つうかさっきのこいつの発言で完全にばれただろう。  
 
(・・・・・・・ったく。踏んだり蹴ったりだぜ)  
 
――――――ふぅと溜息をついて。  
 
(『思い出』・・・・・・・・・・ね。)  
 
こいつが普段俺に言う言葉を思い出す。  
 
・・・・・いつかのあいつは兵器としての思い出しか作れないまま死んじまった。  
それでも、あいつはあいつなりに、自分の時間を精一杯生きたんだろうから憐れだとは思わない。  
―――――俺は・・・・・・俺には、幸か不幸かこいつがいる。  
このじゃじゃ馬で乗りこなすのは相当骨が折れそうだが。  
まあ、それが「ヴァージニア」ってやつなんだから仕方ない。  
こんな女を好きになった俺が悪い。  
 
そりゃあもう、厄介なこととか、面倒なこととかが、こいつとの思い出には刻まれていくことだろう。  
・・・・・・・・・・今までも、そうだった。  
それでも。

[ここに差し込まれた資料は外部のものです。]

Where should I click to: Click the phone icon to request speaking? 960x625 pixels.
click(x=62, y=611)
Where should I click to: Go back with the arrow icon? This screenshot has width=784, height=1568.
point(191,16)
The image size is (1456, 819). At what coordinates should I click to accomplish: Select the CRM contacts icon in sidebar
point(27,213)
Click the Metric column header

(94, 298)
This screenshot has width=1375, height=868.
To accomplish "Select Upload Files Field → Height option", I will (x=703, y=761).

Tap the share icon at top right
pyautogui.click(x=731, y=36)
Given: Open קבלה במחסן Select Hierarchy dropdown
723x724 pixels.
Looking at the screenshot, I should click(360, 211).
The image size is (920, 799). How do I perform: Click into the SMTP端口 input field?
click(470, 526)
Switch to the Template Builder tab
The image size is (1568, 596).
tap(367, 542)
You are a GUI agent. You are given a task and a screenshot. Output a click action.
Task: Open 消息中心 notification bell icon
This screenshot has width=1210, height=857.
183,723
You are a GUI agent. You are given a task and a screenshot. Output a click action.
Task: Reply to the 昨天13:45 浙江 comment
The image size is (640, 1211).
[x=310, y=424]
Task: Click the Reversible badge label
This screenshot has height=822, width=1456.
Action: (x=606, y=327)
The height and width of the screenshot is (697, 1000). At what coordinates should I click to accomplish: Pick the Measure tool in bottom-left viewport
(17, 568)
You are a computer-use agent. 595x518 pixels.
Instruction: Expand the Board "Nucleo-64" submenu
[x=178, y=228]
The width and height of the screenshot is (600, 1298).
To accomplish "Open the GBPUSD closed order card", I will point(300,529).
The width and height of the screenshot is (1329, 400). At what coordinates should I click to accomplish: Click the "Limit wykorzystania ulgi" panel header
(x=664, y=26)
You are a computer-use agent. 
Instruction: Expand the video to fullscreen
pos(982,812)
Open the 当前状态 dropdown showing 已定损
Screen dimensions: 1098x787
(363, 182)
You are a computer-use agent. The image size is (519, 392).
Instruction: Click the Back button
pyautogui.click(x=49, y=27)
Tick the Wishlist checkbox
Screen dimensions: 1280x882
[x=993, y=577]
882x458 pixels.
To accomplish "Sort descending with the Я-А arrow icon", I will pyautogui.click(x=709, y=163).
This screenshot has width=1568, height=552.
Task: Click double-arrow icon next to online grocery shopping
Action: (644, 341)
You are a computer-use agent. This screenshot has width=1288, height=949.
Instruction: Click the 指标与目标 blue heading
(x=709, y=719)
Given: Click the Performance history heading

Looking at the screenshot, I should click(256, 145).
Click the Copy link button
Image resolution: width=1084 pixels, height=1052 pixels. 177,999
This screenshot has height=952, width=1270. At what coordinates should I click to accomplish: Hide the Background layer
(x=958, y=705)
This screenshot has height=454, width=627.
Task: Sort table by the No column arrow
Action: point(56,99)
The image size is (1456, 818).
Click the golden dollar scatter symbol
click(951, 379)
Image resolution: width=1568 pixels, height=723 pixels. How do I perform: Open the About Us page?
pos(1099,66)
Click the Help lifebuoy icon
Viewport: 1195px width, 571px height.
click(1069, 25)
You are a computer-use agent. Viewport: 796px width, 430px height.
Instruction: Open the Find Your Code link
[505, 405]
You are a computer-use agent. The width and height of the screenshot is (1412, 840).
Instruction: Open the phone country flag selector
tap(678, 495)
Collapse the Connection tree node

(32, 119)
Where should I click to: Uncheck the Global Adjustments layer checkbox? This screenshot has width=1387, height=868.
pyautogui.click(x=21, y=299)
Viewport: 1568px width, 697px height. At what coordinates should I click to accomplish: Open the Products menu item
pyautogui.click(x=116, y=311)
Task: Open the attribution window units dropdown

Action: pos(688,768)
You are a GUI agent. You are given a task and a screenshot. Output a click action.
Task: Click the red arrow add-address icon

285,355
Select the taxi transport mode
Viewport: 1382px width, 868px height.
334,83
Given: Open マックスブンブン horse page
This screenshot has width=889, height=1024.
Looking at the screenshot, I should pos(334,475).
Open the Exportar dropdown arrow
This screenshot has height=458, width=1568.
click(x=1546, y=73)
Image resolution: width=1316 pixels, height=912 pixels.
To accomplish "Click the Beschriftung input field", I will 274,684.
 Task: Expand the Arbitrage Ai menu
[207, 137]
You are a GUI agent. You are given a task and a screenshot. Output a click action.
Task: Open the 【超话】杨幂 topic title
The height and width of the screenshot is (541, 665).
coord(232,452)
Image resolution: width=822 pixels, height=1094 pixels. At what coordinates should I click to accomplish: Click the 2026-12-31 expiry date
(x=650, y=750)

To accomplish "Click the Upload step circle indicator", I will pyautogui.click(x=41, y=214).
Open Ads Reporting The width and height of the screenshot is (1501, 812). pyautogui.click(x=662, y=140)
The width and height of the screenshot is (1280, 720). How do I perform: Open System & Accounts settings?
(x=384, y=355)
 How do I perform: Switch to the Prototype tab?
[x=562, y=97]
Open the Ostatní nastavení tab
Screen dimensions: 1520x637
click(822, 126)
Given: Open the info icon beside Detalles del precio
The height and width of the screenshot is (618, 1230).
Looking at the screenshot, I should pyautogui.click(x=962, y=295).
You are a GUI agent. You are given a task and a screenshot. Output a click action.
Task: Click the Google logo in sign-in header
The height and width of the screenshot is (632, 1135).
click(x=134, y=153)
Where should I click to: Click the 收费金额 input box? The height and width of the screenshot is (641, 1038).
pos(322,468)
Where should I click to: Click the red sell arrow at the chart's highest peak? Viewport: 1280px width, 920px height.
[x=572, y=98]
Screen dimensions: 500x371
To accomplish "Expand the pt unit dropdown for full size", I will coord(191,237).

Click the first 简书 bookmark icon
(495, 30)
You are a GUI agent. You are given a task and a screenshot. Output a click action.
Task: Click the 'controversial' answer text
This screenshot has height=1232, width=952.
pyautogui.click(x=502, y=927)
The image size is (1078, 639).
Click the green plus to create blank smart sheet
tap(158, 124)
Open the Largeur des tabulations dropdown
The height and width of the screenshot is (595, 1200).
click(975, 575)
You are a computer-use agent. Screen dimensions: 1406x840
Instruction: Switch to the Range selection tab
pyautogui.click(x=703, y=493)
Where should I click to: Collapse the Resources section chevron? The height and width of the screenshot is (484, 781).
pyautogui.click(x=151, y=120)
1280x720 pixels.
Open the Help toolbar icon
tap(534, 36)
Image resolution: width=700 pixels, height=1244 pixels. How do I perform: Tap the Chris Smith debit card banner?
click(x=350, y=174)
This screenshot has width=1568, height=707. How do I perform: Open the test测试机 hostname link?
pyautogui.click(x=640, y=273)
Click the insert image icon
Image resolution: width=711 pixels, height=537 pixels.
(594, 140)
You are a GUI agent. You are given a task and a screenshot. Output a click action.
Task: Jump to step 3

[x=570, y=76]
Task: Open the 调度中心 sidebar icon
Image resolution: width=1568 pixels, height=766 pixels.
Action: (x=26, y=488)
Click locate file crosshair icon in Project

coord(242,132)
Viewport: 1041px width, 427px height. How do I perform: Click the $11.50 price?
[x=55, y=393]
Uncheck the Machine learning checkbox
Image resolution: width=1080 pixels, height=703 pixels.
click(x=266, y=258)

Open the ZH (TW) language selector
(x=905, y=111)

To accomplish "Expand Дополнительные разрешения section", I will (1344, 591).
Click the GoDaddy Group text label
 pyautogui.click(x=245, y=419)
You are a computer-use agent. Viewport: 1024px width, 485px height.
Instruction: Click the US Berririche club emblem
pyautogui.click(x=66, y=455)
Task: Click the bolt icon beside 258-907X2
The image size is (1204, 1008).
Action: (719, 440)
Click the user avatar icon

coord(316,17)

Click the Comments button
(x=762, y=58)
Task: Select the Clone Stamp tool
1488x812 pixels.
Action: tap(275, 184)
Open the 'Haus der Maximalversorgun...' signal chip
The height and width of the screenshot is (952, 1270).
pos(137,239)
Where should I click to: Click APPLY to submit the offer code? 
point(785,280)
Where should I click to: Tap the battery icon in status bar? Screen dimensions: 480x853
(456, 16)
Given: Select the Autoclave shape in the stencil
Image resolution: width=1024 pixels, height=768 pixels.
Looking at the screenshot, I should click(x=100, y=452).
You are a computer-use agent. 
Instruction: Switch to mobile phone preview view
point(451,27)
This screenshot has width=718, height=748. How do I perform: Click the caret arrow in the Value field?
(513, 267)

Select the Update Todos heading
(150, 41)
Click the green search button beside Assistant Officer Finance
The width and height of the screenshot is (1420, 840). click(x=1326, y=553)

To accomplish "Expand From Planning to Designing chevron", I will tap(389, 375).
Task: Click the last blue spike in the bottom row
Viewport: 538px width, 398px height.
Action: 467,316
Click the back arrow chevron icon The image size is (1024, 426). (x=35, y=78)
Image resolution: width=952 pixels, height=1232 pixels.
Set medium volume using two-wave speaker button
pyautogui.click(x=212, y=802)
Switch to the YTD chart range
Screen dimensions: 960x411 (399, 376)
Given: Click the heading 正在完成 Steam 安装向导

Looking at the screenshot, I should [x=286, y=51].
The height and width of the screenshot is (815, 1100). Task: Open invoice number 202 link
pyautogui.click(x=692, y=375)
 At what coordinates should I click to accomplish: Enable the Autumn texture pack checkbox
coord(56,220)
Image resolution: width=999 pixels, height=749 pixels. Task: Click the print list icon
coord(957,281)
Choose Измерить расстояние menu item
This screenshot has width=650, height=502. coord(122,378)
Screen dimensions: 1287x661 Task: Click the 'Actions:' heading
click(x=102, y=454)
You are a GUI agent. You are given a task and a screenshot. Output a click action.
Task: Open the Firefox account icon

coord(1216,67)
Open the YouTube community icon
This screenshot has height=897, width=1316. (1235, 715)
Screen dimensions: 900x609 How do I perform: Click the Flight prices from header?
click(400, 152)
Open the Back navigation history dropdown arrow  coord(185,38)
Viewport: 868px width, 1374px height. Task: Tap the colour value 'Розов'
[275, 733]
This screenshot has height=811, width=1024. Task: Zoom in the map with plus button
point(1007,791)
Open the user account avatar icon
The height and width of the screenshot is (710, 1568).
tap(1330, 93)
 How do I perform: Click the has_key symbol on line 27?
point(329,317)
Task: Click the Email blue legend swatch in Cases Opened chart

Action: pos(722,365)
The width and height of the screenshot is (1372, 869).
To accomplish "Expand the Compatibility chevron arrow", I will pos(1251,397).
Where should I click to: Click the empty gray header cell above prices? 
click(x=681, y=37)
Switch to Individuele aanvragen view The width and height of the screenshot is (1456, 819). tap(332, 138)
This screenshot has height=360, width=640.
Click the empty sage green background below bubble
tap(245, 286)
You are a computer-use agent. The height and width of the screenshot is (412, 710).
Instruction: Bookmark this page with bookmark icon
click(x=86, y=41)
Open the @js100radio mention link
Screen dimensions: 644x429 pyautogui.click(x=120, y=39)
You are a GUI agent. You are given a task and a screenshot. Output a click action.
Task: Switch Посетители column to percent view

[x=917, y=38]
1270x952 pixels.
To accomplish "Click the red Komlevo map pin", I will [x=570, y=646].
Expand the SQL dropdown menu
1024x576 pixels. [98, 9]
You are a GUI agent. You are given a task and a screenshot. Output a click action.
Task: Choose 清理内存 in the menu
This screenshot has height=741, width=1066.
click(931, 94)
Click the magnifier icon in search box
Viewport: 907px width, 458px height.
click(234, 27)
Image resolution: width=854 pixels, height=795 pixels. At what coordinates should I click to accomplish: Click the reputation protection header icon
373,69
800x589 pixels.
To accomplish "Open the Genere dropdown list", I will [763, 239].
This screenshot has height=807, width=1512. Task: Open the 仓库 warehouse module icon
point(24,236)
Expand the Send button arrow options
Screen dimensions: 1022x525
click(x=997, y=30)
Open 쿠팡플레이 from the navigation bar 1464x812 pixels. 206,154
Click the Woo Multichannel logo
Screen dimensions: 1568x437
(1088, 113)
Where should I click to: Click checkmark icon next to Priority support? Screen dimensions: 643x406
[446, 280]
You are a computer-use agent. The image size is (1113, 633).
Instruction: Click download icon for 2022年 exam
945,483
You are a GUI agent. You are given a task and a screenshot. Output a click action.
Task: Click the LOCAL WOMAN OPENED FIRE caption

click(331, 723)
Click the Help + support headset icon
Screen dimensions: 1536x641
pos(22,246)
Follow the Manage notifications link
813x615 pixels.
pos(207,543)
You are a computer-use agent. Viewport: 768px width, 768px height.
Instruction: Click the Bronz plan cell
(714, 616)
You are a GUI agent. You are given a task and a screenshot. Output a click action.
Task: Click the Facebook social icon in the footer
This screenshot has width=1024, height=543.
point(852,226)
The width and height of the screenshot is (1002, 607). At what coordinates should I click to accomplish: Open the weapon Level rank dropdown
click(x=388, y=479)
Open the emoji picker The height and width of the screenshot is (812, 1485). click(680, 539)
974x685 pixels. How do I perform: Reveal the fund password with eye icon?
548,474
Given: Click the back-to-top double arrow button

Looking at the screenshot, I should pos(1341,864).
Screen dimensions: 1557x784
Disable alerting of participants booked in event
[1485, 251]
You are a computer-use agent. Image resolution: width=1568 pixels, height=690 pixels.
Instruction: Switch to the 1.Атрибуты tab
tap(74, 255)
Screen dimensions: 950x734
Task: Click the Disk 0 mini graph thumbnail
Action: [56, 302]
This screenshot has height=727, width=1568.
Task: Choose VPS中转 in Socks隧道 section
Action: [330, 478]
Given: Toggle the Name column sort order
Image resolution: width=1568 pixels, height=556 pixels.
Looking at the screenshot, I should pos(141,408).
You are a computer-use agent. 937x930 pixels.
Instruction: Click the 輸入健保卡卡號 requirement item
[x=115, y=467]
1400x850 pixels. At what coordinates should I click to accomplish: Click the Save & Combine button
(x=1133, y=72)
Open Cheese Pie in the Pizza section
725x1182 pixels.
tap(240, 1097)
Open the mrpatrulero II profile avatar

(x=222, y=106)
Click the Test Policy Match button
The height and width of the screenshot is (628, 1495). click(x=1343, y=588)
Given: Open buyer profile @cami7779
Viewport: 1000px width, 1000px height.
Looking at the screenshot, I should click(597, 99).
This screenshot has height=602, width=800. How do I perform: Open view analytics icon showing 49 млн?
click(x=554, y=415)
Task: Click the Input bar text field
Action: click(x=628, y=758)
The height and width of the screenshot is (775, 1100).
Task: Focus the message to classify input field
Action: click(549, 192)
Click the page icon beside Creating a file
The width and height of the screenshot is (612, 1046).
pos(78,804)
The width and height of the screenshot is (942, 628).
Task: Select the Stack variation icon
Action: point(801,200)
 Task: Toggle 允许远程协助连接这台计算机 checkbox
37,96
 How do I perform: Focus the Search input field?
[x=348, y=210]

それらは必ずしも苦い思い出というわけじゃなかったから。  
だから、少しうんざりしつつも。  
これからもこいつとそういう思い出を刻んでいこうと思う。  
 
また、やれやれと溜息を吐いた後。  
(・・・・・・・・・・どーせあとであの2人にからかわれるのは目に見えてんだ)  
こちらからも少し強く腕を組んだ。  
・・・・・・こーいうことも、思い出になるんだ。  
だったら俺だけ照れくさがっているのも、あれだ。  
 
ヴァージニアは俺の行動に少し驚いたようだったが、そのことに気をよくしたのかすぐに顔を赤らめながら微笑む。  
・・・・・・・・・ああ、くそ。可愛い。畜生。  
その表情に、俺も顔が赤くなるのを感じながら。  
また少し、腕を組む力を強めた。